» **Extrait du document**
■ ■ ■ ■
Bien que certains ressentent une rage destructive, d'autres ont aussi une force intérieure suffisante pour reconnaître qu'aucun acte de violence n'aiderait ou n'améliorerait nos conditions de vies. Par conséquent, toute tentative de survie mentale ou physique est susceptible d'être déclenchée par l'utilisation inutile que font les gardiens de " la force excessive et nécessaire ". La force excessive au point de rendre certains prisonniers invalides ou de les tuer.  Encore l'autre jour, un autre homme a été gazé et battu au-delà de l'entendement ; tout cela pendant qu'il était menotté et enchaîné. Les gardiens concernés rient et se targuent d'être celui qui a causé le plus de dégâts. Tout cela sur le dos d'un homme sans défense et impuissant. C'EST DE LA BARBARIE ! Il faut que tout cela cesse et qu'une enquête soit ouverte.
■ ■ ■ ■
» **Informations**
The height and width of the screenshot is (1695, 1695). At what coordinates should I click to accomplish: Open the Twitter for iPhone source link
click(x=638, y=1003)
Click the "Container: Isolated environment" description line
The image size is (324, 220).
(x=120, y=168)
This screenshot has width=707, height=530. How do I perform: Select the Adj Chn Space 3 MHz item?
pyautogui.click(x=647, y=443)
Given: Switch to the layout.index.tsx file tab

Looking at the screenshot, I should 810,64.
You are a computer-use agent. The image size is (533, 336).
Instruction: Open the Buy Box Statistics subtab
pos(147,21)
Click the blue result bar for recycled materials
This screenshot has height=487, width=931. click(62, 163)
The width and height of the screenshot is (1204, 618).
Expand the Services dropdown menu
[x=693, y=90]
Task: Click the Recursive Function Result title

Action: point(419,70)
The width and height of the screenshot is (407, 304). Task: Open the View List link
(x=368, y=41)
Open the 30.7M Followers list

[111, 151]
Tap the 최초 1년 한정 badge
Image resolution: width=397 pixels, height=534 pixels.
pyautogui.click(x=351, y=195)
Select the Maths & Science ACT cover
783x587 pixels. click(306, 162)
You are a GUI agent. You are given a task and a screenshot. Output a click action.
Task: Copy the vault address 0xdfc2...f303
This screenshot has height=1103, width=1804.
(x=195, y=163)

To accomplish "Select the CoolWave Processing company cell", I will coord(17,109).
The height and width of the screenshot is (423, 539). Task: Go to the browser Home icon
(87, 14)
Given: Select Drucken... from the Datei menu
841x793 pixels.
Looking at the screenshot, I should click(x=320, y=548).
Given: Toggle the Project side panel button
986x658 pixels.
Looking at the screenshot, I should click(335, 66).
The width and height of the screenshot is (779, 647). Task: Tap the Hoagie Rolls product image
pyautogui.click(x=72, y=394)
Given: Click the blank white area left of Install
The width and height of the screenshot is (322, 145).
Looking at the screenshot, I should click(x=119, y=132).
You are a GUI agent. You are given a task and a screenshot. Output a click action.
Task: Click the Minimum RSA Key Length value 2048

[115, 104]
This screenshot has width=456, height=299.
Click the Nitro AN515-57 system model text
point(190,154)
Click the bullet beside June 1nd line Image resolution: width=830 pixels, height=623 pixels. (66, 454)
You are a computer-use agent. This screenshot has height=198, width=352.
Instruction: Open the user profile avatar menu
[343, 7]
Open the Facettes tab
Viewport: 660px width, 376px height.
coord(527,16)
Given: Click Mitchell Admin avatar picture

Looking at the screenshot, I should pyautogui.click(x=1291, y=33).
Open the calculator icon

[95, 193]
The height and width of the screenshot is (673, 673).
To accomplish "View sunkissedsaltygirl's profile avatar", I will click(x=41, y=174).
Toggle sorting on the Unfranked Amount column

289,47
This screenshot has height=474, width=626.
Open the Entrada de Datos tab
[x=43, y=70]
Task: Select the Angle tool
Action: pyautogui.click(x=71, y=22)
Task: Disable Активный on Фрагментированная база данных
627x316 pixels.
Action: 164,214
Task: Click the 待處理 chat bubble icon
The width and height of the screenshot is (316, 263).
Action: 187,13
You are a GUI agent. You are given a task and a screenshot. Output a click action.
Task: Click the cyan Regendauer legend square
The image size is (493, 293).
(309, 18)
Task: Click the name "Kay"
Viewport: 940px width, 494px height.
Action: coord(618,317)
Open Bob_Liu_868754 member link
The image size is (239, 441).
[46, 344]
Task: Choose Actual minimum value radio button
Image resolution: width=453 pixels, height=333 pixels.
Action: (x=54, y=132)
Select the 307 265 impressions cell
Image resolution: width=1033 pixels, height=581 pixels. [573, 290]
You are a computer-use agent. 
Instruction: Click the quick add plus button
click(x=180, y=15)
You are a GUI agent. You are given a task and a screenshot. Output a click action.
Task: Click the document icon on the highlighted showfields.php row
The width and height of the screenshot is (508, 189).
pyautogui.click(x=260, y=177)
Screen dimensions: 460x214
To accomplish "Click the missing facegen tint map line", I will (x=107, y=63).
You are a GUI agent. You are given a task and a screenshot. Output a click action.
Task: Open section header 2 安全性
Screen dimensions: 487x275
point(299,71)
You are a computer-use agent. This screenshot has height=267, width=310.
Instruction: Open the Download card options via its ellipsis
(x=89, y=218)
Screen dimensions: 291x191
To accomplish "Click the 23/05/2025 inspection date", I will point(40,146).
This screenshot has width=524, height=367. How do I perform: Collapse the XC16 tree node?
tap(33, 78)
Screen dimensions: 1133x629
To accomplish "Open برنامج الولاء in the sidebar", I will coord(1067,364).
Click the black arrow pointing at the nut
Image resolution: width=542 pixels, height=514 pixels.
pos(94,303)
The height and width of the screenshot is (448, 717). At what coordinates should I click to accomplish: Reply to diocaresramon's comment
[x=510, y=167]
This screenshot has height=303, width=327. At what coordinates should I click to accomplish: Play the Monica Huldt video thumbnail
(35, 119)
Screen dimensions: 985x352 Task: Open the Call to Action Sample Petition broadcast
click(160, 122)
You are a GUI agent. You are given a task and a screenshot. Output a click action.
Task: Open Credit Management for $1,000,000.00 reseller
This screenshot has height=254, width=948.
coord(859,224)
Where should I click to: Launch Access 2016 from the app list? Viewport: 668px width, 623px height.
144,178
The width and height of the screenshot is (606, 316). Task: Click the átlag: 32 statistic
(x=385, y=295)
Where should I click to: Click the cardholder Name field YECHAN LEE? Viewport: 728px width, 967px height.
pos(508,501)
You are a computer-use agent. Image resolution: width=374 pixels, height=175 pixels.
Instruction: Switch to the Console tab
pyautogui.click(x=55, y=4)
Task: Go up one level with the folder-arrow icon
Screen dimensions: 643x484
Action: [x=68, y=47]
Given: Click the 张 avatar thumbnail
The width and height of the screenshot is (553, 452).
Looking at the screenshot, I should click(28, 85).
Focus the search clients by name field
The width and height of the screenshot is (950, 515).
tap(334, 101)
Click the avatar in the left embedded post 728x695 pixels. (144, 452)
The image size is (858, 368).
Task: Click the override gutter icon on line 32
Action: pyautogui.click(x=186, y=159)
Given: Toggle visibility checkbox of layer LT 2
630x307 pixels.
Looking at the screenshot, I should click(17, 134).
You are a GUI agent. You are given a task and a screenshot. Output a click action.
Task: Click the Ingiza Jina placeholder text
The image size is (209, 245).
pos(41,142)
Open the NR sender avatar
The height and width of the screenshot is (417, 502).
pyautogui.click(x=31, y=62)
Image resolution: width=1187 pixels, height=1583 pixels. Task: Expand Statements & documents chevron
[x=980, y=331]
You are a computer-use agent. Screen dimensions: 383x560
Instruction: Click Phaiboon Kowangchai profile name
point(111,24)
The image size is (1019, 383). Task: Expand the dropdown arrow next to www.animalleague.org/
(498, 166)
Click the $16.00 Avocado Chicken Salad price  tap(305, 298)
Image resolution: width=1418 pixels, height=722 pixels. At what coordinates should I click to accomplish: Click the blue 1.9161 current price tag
■ ■ ■ ■
» **Consignes de l'exercice**
Répondez aux questions suivantes d'après l'extrait du document :
1. Jusqu'à quel point la force excessive des gardiens peut-elle aller ?
2. Dans quel état se trouvait l'homme qui a été gazé et battu ?
3. De quoi les gardiens concernés se targuent-ils ?

» **Résultat de l'exercice**
1. Jusqu'à rendre certains prisonniers invalides ou à les tuer.
2. Il était menotté et enchaîné.
3. D'être celui qui a causé le plus de dégâts.